Bovine lung lavage surfactant extract to modified bovine minced lung surfactant extract: Seven treatment studies and two prevention studies compared bovine lung lavage surfactant extract to modified bovine minced lung surfactant extract. The meta-analysis did not demonstrate any significant differences in death or chronic lung disease in the prevention trials (typical RR 1.02, 95% CI 0.89 to 1.17; typical RD 0.01, 95% CI −0.05 to 0.06; 2 studies and 1123 infants; high quality evidence) or treatment trials (typical RR 0.95, 95% CI 0.86 to 1.06; typical RD −0.02 , 95% CI −0.06 to 0.02; 3 studies and 2009 infants; high quality evidence)

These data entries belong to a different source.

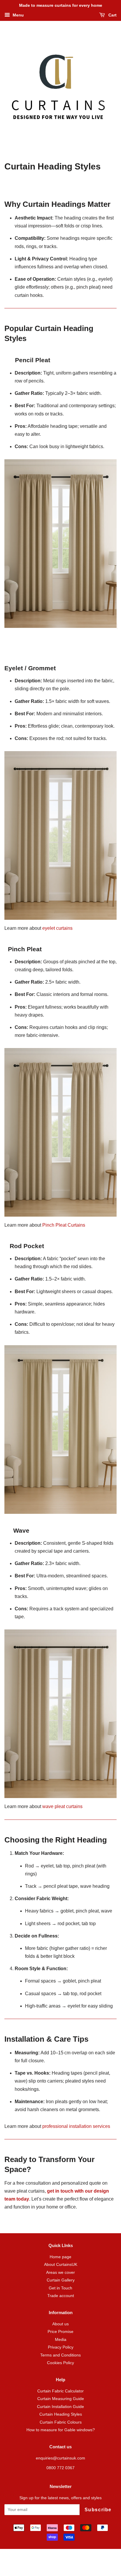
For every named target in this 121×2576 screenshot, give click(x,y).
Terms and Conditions (60, 2355)
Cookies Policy (60, 2363)
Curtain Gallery (61, 2280)
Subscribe (98, 2509)
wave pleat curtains (62, 1806)
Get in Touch (60, 2288)
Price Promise (60, 2331)
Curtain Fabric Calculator (60, 2391)
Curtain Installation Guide (60, 2406)
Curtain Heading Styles (60, 2414)
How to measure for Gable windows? (60, 2430)
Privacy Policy (60, 2347)
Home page (60, 2257)
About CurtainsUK (60, 2264)
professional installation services (76, 2126)
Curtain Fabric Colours (61, 2422)
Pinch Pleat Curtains (63, 1225)
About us (60, 2324)
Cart (112, 15)
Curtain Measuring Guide (60, 2399)
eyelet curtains (57, 928)
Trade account (60, 2296)
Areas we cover (60, 2272)
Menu (17, 15)
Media (60, 2339)
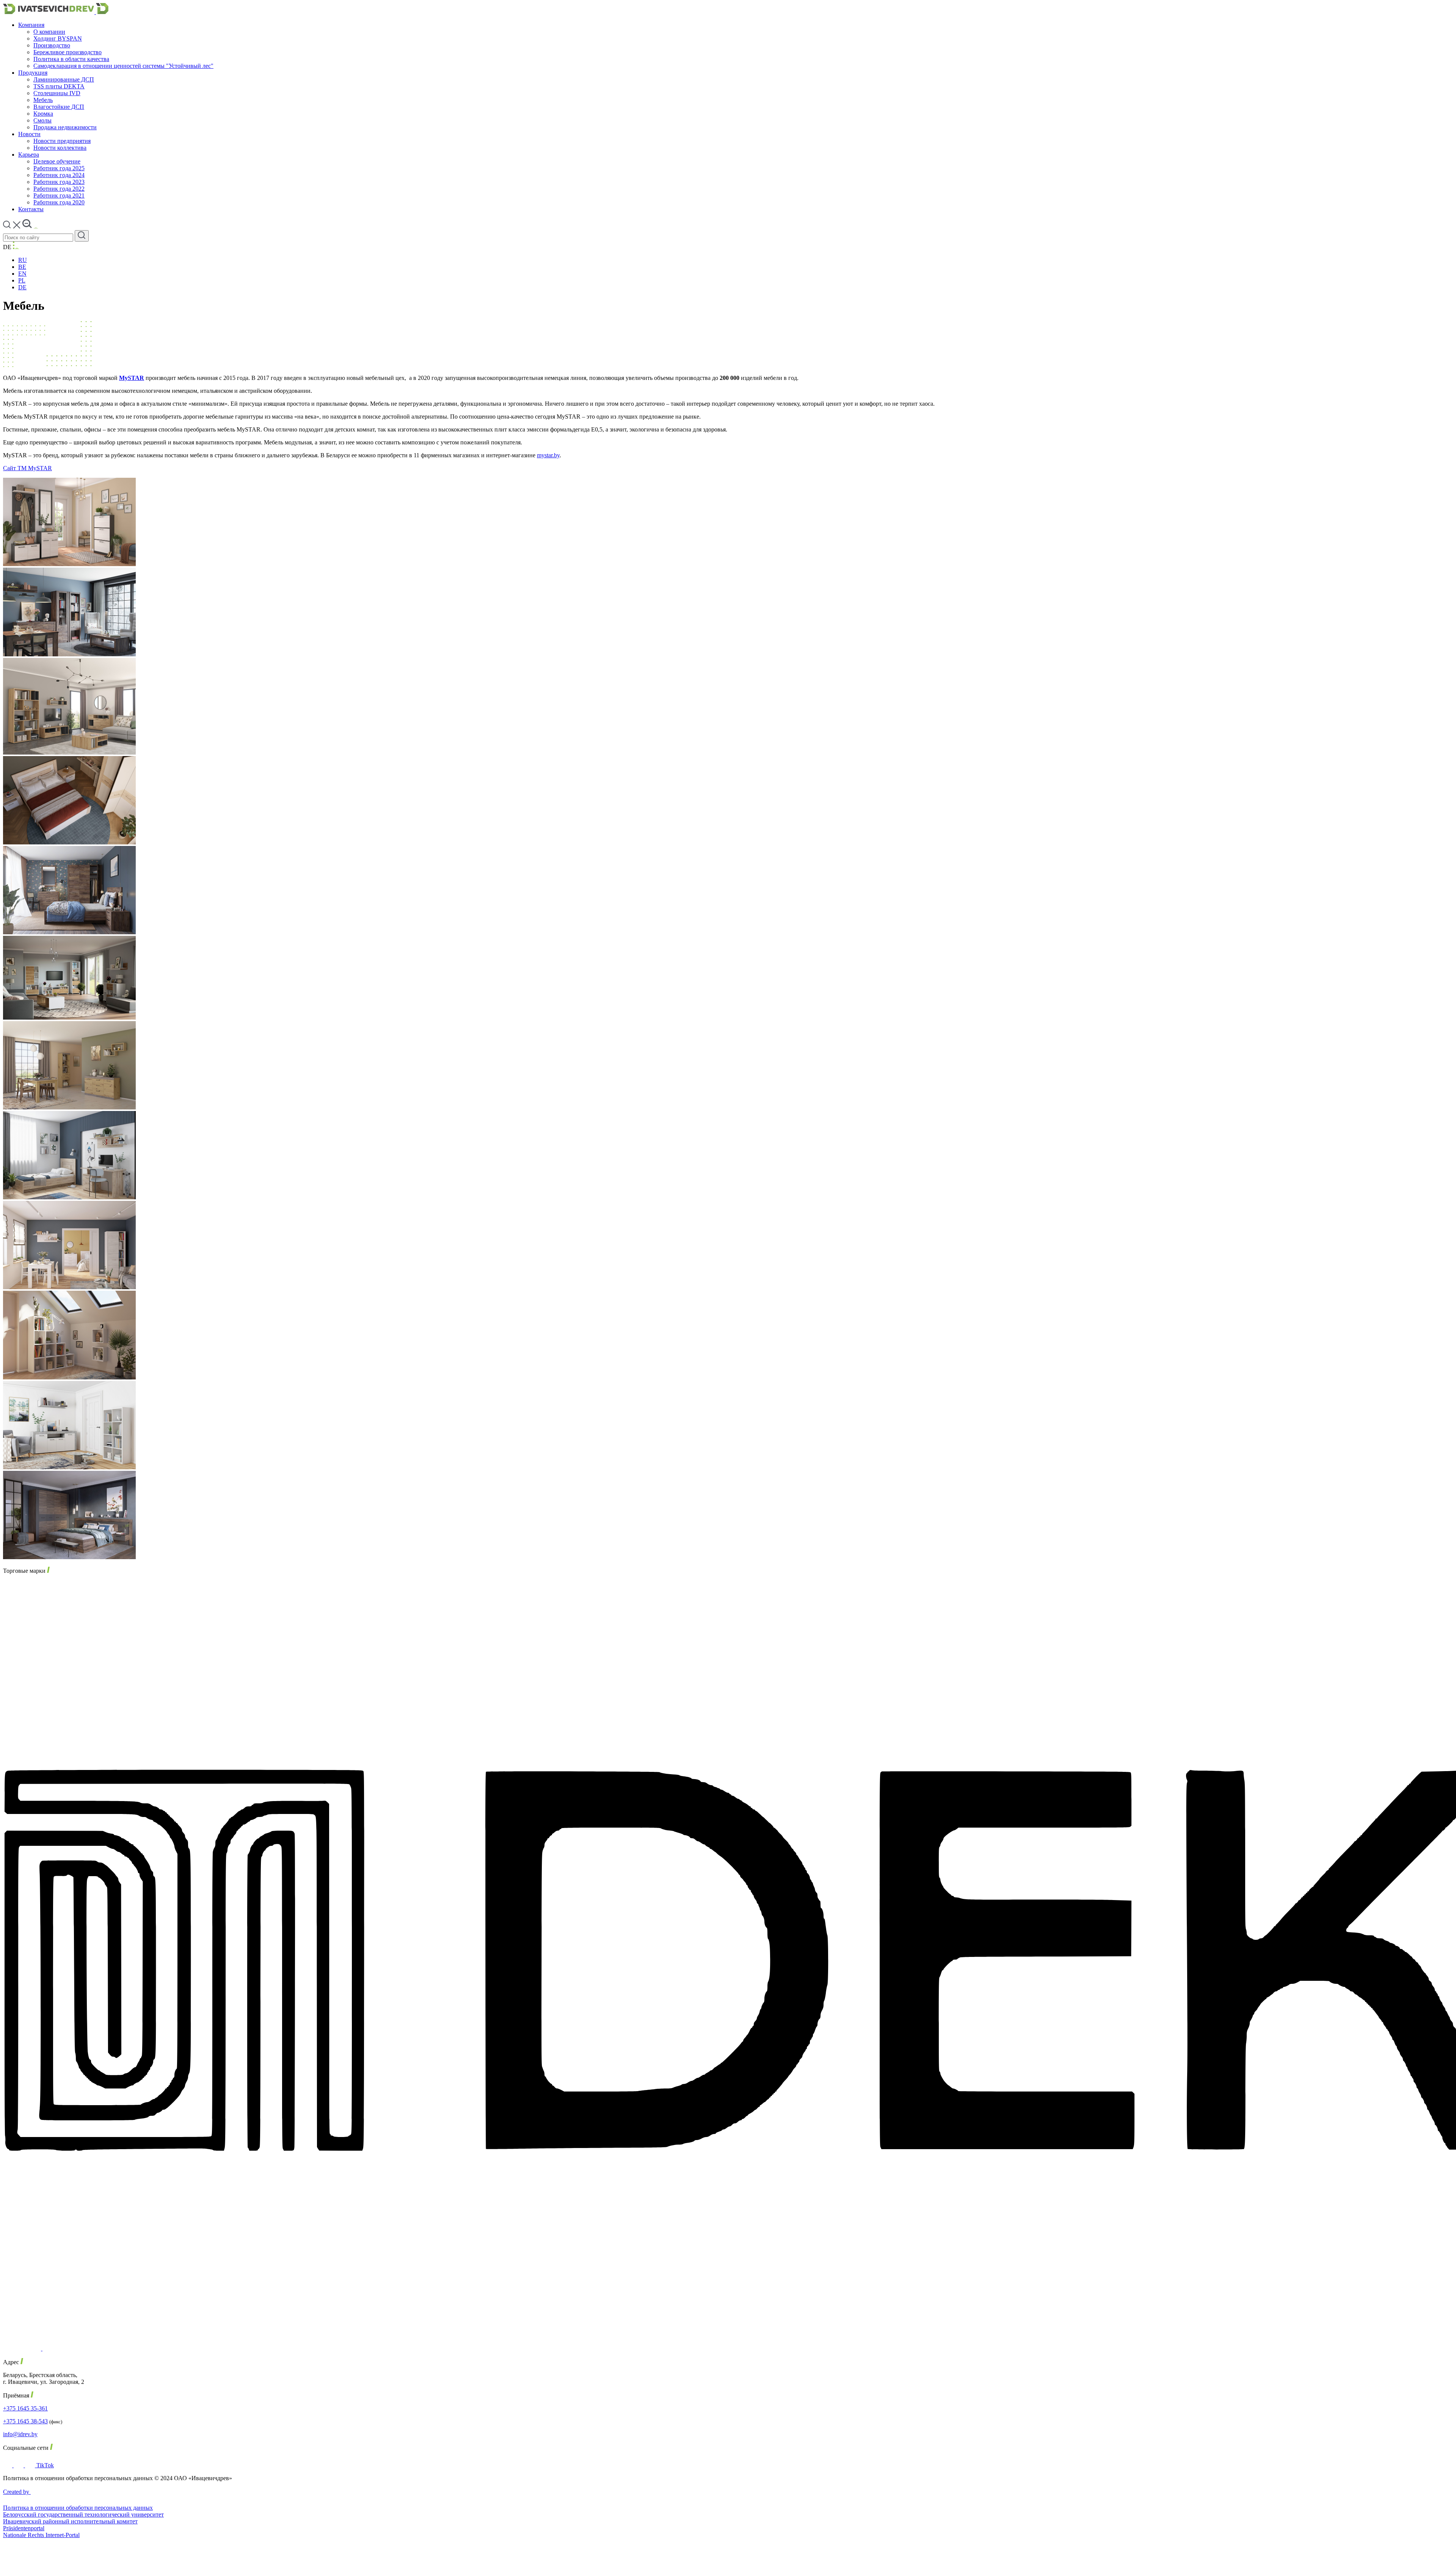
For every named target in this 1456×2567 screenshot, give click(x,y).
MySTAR (131, 378)
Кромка (43, 113)
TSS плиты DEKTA (59, 86)
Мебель (43, 100)
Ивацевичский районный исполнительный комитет (70, 2521)
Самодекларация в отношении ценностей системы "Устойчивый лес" (123, 66)
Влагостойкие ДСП (58, 107)
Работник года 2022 (59, 188)
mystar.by (548, 455)
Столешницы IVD (56, 93)
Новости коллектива (59, 147)
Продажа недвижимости (65, 127)
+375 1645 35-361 (25, 2408)
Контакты (31, 209)
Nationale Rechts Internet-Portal (41, 2535)
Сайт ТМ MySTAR (27, 468)
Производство (51, 45)
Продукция (32, 72)
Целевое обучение (56, 161)
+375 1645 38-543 (25, 2421)
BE (22, 267)
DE (22, 287)
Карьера (28, 154)
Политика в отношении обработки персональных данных (78, 2507)
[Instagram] (19, 2465)
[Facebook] (8, 2465)
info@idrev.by (20, 2434)
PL (21, 280)
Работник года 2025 (59, 168)
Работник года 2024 (59, 175)
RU (22, 260)
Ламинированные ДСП (63, 79)
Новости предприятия (62, 141)
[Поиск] (82, 236)
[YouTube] (30, 2465)
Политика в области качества (71, 59)
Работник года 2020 (59, 202)
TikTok (45, 2465)
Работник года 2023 (59, 182)
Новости (29, 134)
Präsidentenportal (23, 2528)
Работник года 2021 (59, 195)
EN (22, 273)
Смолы (42, 120)
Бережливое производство (67, 52)
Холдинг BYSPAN (57, 38)
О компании (49, 31)
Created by (17, 2492)
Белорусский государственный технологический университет (83, 2514)
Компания (31, 25)
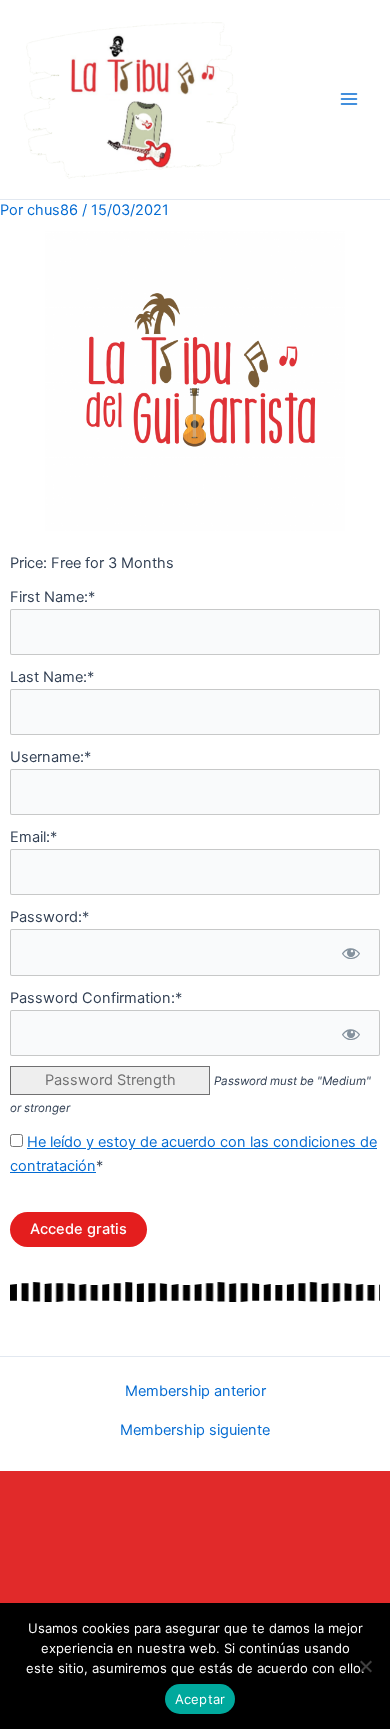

Modified bovine minced lung surfactant extract compared with porcine minced lung surfactant extract: Nine treatment studies compared modified bovine minced lung surfactant extract to porcine minced lung surfactant extract. Meta-analysis of these trials demonstrate a significant increase in the risk of mortality prior to hospital discharge (typical RR 1.44, 95% CI 1.04 to 2.00; typical RD 0.05, 95% CI 0.01 to 0.10; NNTH 20, 95% CI 10 to 100; 9 studies and 901 infants; moderate quality evidence), death or oxygen requirement at 36 weeks' postmenstrual age (typical RR 1.30, 95% CI 1.04 to 1.64; typical RD 0.11, 95% CI 0.02 to 0.20; NNTH 9, 95% CI 5 to 50; 3 studies and 448 infants; moderate quality evidence), receiving more than one dose of surfactant (typical RR 1.57, 95% CI 1.29 to 1.92; typical RD 0.14, 95% CI 0.08 to 0.20; NNTH 7, 95% CI 5 to 13; 6 studies and 786 infants), and patent ductus arteriosus (PDA) requiring treatment (typical RR 1.86, 95% CI 1.28 to 2.70; typical RD 0.28, 95% CI 0.13 to 0.43; NNTH 4, 95% CI 2 to 8; 3 studies and 137 infants) in infants treated with modified bovine minced lung surfactant extract compared with porcine minced lung surfactant extract. In the subgroup analysis based on initial dose of surfactant, improvement in mortality prior to discharge (typical RR 1.62, 95% CI 1.11 to 2.38; typical RD 0.06, 95% CI 0.01 to 0.11; NNTH 16, 95% CI 9 to 100) and risk of death or oxygen requirement at 36 weeks' postmenstrual age (typical RR 1.39, 95% CI 1.08 to 1.79; typical RD 0.13, 95% 0.03 to 0.23; NNTH 7, 95% CI 4 to 33) was limited to higher initial dose of porcine minced lung surfactant (> 100 mg/kg).
Other comparisons: No difference in outcome was noted between bovine lung lavage surfactant extract versus porcine minced lung surfactant extract. There were no studies comparing bovine lung lavage surfactant extract versus porcine lung lavage surfactant; or porcine minced lung surfactant extract versus porcine lung lavage surfactant.